En cette année de multiples anniversaires darwiniens, comment éviter de lire La Bible de Darwin (par James Rollin, Fleuve Noir, 2009) ? L'éditeur français a eu la bonne idée de ne pas traduire le titre original « Black Order », allusion aux Waffen SS. Le prologue du livre commence pourtant bien en 1945, avec l'évacuation des résultats d'un laboratoire secret par une section SS. Mais très vite, c'est de nos jours, à Copenhague, qu'un agent secret américain tente de comprendre pourquoi une Bible ayant appartenu à Darwin suscite tant de convoitises meurtrières. Pendant ce temps, l'un de ses collègues de la Force Sigma, sorte d'équipe de James Bond (mais américains) spécialisés en affaires scientifiques, tente de survivre à un massacre perpétré dans un monastère. Avec l'aide de leurs collègues, ils retrouveront les nazis et leurs descendants, qui regretteront amèrement de s'être frottés à eux. L'explication finale, en Afrique du Sud, sera sans pitié.
Sachant que la Force Sigma fait l'objet d'une série de romans, on peut se détendre. On suit les péripéties, qui ne manquent pas, sans se demander si les héros survivront : il s'agit seulement de savoir comment ils y parviendront. Et comme l'auteur a bon fond, les seuls morts de l'affaire sont soit des méchants (très méchants), soit des gentils auxquels il n'a pas la cruauté de nous laisser nous attacher. C'est efficace, et on passe un bon moment.
L'aspect scientifique, qui motive toute l'affaire est plus contestable. D'autant que l'auteur nous gratifie d'une note d'explication finale qui ne contient que des rumeurs sans fondement. Selon lui, les nazis auraient conduit des expériences secrètes destinées à mettre au point des armes utilisant la mécanique quantique. Et d'opposer au cours du livre, l'arme atomique, issue de la théorie de la relativité, qui aurait été méprisée par les nazis parce que « théorie juive », à d'hypothétiques « armes quantiques », issues d'une théorie plus aryenne. C'est bien mal connaître l'histoire des sciences, et en particulier le rôle déterminant d'Einstein aussi dans l'élaboration de la théorie quantique.
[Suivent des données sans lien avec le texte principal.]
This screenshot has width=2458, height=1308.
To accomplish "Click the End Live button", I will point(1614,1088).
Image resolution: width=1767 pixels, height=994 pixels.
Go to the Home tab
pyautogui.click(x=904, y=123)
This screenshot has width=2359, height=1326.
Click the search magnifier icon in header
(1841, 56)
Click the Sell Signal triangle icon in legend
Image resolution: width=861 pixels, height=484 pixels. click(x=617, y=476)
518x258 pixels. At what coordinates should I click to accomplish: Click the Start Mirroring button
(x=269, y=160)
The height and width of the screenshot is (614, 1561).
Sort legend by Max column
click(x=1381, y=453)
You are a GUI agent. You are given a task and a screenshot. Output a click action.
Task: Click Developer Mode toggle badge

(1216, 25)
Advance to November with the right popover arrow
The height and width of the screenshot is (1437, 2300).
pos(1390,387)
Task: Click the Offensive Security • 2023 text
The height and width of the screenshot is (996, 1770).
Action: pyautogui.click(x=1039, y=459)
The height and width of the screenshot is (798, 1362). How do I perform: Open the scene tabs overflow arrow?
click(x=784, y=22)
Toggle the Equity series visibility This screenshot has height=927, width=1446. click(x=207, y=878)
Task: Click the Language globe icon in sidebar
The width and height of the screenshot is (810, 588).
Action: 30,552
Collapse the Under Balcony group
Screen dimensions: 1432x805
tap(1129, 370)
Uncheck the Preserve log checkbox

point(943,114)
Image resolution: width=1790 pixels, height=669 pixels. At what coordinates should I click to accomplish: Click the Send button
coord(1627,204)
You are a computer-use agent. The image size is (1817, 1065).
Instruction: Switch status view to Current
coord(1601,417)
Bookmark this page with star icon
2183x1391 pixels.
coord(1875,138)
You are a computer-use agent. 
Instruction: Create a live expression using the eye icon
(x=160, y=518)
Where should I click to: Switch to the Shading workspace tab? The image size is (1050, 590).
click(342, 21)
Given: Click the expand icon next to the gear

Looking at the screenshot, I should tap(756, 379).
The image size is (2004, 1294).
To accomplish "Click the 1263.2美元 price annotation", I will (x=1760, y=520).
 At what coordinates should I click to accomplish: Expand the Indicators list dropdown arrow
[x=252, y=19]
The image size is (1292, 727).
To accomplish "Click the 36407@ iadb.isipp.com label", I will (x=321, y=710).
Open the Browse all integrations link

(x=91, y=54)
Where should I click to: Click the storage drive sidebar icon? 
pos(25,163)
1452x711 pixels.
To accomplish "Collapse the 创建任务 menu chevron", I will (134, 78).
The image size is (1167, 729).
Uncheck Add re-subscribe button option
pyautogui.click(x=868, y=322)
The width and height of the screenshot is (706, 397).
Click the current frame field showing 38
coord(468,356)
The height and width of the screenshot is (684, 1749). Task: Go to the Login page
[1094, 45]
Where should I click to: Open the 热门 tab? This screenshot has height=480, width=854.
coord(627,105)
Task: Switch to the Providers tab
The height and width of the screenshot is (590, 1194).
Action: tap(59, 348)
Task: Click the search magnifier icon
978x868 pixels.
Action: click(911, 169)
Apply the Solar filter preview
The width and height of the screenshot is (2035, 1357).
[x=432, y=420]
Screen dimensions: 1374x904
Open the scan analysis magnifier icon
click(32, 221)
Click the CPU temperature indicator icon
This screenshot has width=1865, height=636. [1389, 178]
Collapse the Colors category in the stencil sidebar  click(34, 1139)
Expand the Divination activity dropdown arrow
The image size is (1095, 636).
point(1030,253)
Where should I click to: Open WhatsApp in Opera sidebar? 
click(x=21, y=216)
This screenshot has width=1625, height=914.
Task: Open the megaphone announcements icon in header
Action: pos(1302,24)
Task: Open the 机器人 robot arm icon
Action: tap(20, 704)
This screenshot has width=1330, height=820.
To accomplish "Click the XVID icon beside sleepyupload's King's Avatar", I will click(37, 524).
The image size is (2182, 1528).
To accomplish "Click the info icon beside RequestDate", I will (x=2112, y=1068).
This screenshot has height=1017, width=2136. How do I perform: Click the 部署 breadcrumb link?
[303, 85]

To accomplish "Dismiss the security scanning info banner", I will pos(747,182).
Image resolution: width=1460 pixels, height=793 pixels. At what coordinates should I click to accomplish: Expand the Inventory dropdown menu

Par ailleurs, si les nazis avaient une quelconque avance scientifique sur les Etats-Unis, c'était tout au plus dans le domaine des fusées, comme l'actualité récente nous l'a rappelé (les Américains doivent en partie leur succès lunaire à Werner von Braun, concepteur des V1 et V2).
Il y a bien un passage scientifique acceptable, page 345 et suivantes, avec un cours express de mécanique quantique. Cela commence plutôt bien, par l'explication de l'expérience des fentes d'Young avec des électrons http://www.lac.u-psud.fr/experiences-optique/interferences/young/fr-young.html (qui ne forment une figure d'interférence que si l'on ignore par quelle fente ils sont passés). Mais ça tourne très vite à la confusion, l'ADN devenant un « outil de mesure quantique » et la mécanique quantique expliquant l'origine de la vie. Partant, il est bien normal qu'une machine conçue pendant la Seconde guerre mondiale (qui avait été transporté au début du livre!) utilise la mécanique quantique pour diriger l'évolution du vivant. Ce n'est pas seulement de la science-fiction, c'est un mélange de théories mal comprises. Et quant en outre cette machine a aussi un effet sur les êtres vivants déjà constitués, c'est n'importe quoi. Quant à la Bible de Darwin, elle termine en cendres, ce qui n'est pas bien grave : elle n'avait servi qu'à cacher un message qui lui était tout à fait étranger.